A wide variety of smaller size Stirling cryocoolers are commercially available for tasks such as the cooling of sensors.

Thermoacoustic refrigeration uses a Stirling cycle in a working gas which is created by high amplitude sound waves.


Heat pump

A Stirling heat pump is very similar to a Stirling cryocooler, the main difference being that it usually operates at room-temperature and its principal application to date is to pump heat from the outside of a building to the inside, thus cheaply heating it.

As with any other Stirling device, heat flows from the expansion space to the compression space; however, in contrast to the Stirling engine, the expansion space is at a lower temperature than the compression space, so instead of producing work, an input of mechanical work is required by the system (in order to satisfy the second law of thermodynamics). When the mechanical work for the heat-pump is provided by a second Stirling engine, then the overall system is called a "heat-driven, heat-pump".

The expansion-side of the heat-pump is thermally coupled to the heat-source, which is often the external environment. The compression side of the Stirling device is placed in the environment to be heated, for example a building, and heat is "pumped" into it. Typically there will be thermal insulation between the two sides so there will be a temperature rise inside the insulated space.

Heat-pumps are by far the most energy-efficient types of heating systems. Stirling heat-pumps also often have a higher coefficient of performance than conventional heat-pumps. To date, these systems have seen limited commercial use; however, use is expected to increase along with market demand for energy conservation, and adoption will likely be accelerated by technological refinements.


Marine engines

Kockums, the Swedish shipbuilder, had built at least 10 commercially successful Stirling powered submarines during the 1980s. As of 2005 they have started to carry compressed oxygen with them. (No endurance stated.)


Nuclear power

There is a potential for nuclear-powered Stirling engines in electric power generation plants. Replacing the steam turbines of nuclear power plants with Stirling engines might simplify the plant, yield greater efficiency, and reduce the radioactive by-products. A number of breeder reactor designs use liquid sodium as coolant. If the heat is to be employed in a steam plant, a water/sodium heat exchanger is required, which raises some concern as sodium reacts violently with water. A Stirling engine obviates the need for water anywhere in the cycle.

United States government labs have developed a modern Stirling engine design known as the Stirling Radioisotope Generator for use in space exploration.

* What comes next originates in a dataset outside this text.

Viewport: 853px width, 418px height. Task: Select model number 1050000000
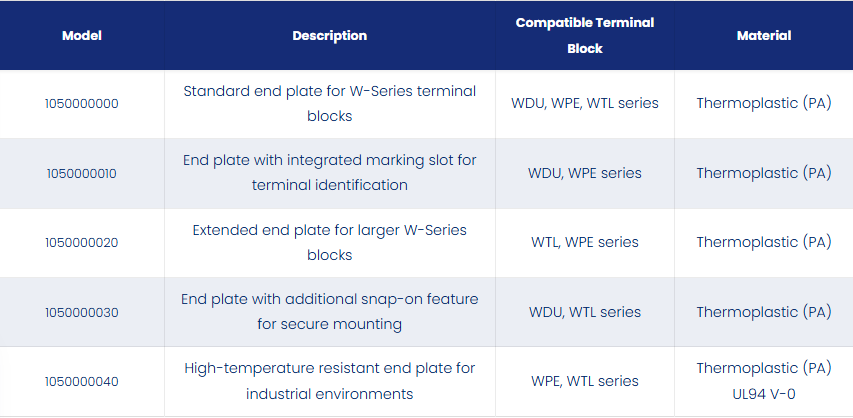(x=82, y=103)
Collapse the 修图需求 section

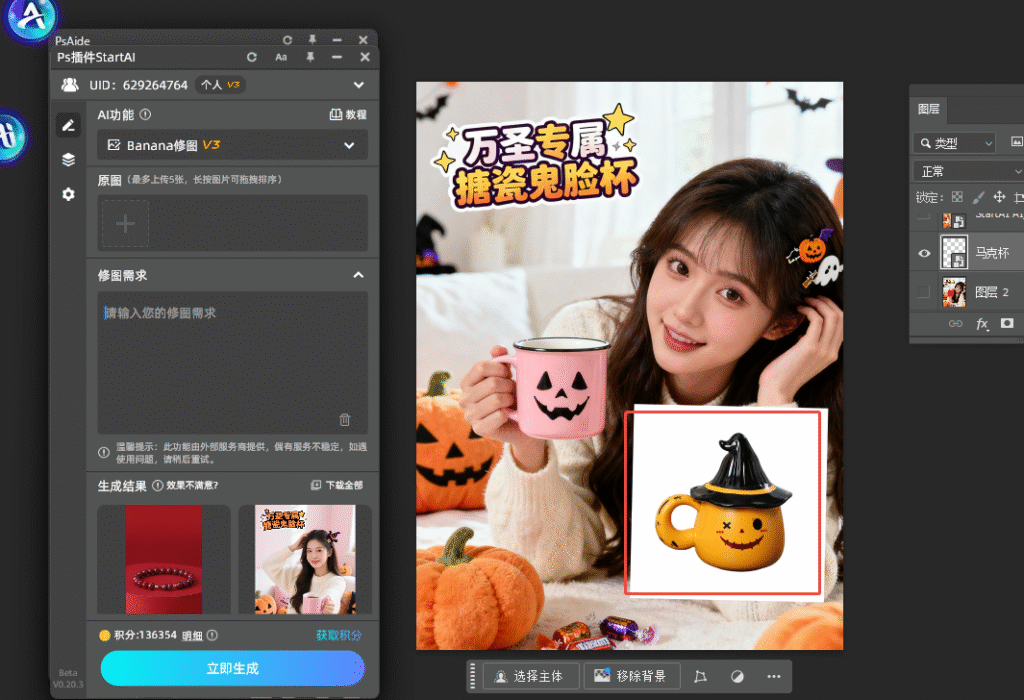tap(358, 275)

It is designed to generate electricity for deep space probes on missions lasting decades. The engine uses a single displacer to reduce moving parts and uses high energy acoustics to transfer energy. The heat source is a dry solid nuclear fuel slug and the cold source is space itself.


Aircraft engines

They hold theoretical promise as aircraft engines. They are quieter, less polluting, gain efficiency with altitude (internal combustion piston engines lose efficiency), are more reliable due to fewer parts and the absence of an ignition system, produce much less vibration (airframes last longer) and safer, less explosive fuels may be used. (see below "Argument on why the Stirling engine can be applied in aviation" or "Why Aviation Needs the Stirling Engine" by Darryl Phillips, a 4-part series in the March 1993 to March 1994 issues of Stirling Machine World)


Geothermal energy

Some believe that the ability of the Stirling engine to convert geothermal energy to electricity and then to hydrogen may well hold the key to replacement of fossil fuels in a future hydrogen economy.


Low temperature difference engines

A low temperature difference (Low Delta T) Stirling engine will run on any low temperature differential, for example the difference between the palm of a hand and room-temperature. Usually they are designed in a gamma configuration, for simplicity, and without a regenerator. They are typically unpressurized, running at near-atmospheric pressure. The power produced is less than one watt, and they are intended for demonstration purposes only. As of 2006, this is the only type of Stirling that is widely sold at affordable prices.